En voyant la photo de la stèle prise par Libération, Maryse Wolinski, veuve du dessinateur, n'a guère eu de doute : «C'est un peu enfoncé, c'est vraiment un coup, avec un instrument, un petit burin.» La découverte de cette dégradation alors que l'on commémore le cinquième anniversaire de l'attentat contre Charlie Hebdo et que le procès s'annonce en mai, ne lui semble pas l'effet du hasard : «Que quelqu'un fasse cela cette semaine, ça veut quand même dire quelque chose.» Après s'être rendue sur place, elle a encore davantage l'impression d'une dégradation volontaire.

«Erosion de la pierre»

Depuis le 7 janvier 2015, les élus parisiens, Anne Hidalgo en tête, n'ont pas ménagé leur soutien aux victimes de l'attentat contre Charlie Hebdo.
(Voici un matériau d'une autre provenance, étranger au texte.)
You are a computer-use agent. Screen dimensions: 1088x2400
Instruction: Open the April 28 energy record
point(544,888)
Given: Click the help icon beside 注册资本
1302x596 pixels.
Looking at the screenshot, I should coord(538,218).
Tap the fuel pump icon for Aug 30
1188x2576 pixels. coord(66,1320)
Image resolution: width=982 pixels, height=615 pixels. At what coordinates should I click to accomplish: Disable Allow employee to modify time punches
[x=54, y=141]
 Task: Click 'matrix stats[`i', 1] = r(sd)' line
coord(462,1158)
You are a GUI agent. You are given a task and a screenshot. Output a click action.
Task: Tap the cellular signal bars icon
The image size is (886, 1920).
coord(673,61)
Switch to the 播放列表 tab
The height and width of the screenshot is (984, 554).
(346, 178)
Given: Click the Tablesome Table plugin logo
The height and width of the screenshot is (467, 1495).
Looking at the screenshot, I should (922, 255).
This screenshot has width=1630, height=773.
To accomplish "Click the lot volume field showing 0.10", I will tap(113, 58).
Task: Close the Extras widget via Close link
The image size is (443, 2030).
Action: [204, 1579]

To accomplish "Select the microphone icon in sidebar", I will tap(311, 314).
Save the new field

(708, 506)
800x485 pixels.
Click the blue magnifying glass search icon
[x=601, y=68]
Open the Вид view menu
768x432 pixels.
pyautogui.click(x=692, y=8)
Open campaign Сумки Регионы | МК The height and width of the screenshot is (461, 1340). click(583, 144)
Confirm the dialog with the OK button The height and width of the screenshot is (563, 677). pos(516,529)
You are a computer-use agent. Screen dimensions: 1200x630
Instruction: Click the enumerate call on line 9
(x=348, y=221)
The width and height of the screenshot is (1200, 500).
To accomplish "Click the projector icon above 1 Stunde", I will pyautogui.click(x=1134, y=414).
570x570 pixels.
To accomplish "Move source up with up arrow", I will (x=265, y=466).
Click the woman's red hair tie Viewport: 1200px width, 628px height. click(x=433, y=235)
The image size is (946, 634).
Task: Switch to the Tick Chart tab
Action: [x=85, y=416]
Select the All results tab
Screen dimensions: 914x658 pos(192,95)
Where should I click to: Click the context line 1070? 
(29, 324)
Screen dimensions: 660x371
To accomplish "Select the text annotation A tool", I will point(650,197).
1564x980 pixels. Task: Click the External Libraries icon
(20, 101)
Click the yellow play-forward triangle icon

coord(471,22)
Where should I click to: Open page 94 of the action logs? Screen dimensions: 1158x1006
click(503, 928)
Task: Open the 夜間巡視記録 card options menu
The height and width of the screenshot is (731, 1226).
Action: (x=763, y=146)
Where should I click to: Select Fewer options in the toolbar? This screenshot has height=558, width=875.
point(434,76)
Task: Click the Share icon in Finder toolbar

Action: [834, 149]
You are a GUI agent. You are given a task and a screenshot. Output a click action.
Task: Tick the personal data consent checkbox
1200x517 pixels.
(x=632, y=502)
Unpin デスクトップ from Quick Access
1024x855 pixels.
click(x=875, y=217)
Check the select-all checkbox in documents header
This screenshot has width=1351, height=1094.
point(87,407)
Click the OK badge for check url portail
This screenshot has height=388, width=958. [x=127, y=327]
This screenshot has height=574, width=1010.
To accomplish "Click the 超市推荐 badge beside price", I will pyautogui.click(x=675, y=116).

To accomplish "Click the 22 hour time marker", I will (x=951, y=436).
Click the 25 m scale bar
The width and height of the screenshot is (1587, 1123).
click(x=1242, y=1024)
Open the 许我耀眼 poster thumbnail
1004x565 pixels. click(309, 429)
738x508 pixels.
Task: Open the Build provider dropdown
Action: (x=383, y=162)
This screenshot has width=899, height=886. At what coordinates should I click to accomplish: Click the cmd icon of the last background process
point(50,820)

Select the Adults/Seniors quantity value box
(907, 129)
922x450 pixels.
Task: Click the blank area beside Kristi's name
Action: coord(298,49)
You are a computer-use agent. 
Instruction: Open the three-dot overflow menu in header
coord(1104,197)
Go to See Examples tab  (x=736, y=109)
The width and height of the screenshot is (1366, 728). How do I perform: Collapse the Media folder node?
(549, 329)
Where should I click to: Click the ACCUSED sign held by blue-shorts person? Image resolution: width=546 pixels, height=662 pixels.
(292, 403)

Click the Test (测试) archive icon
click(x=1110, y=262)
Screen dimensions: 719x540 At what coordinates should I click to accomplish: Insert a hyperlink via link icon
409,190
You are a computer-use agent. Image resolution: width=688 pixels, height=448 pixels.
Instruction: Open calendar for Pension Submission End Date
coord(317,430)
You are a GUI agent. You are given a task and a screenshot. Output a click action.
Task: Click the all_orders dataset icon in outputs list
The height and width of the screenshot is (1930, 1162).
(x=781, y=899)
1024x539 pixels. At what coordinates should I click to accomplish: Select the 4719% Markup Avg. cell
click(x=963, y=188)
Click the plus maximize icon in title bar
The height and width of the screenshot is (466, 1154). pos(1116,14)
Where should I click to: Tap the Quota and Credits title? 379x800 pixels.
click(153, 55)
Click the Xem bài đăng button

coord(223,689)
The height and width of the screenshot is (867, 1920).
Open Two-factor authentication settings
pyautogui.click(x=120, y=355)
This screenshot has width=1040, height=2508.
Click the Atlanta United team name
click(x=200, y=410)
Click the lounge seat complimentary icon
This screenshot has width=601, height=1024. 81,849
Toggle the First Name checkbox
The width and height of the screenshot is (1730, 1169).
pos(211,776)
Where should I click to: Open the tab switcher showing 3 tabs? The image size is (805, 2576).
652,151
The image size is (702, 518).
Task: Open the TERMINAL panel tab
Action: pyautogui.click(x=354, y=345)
Mais devant ce petit trou bien net sur un seul mot, ils sont d'une grande prudence. Contactée par Libération, Pénélope Komitès, l'adjointe chargée des espaces verts et du funéraire, émet ainsi des doutes sur l'origine de la dégradation. «On ne peut pas parler de malveillance, c'est plus compliqué», dit-elle. Ses services lui ont parlé des «passages de Kärcher très fréquents» demandés par la veuve du dessinateur à l'entreprise chargée de l'entretien de cette sépulture victime de graffitis répétés. Ces nettoyages auraient rendu «la pierre très poreuse» et «provoqué des trous».

Maryse Wolinski a contacté l'employé de l'entreprise funéraire chargée de l'entretien de la sépulture. «Il a discuté ce matin avec la conservatrice et tous deux sont persuadés qu'il ne s'agit pas d'une dégradation, mais de l'érosion de la pierre de Paris à certains endroits», raconte-t-elle. Quand elle a demandé : «Pourquoi uniquement sur le mot "Charlie" ?», l'employé lui a répondu : «Le hasard».

Le hasard travaille vite. «Quand je suis passé quinze jours plus tôt, il n'y avait rien», affirme Albert, le retraité. Maryse Wolinski compte porter plainte.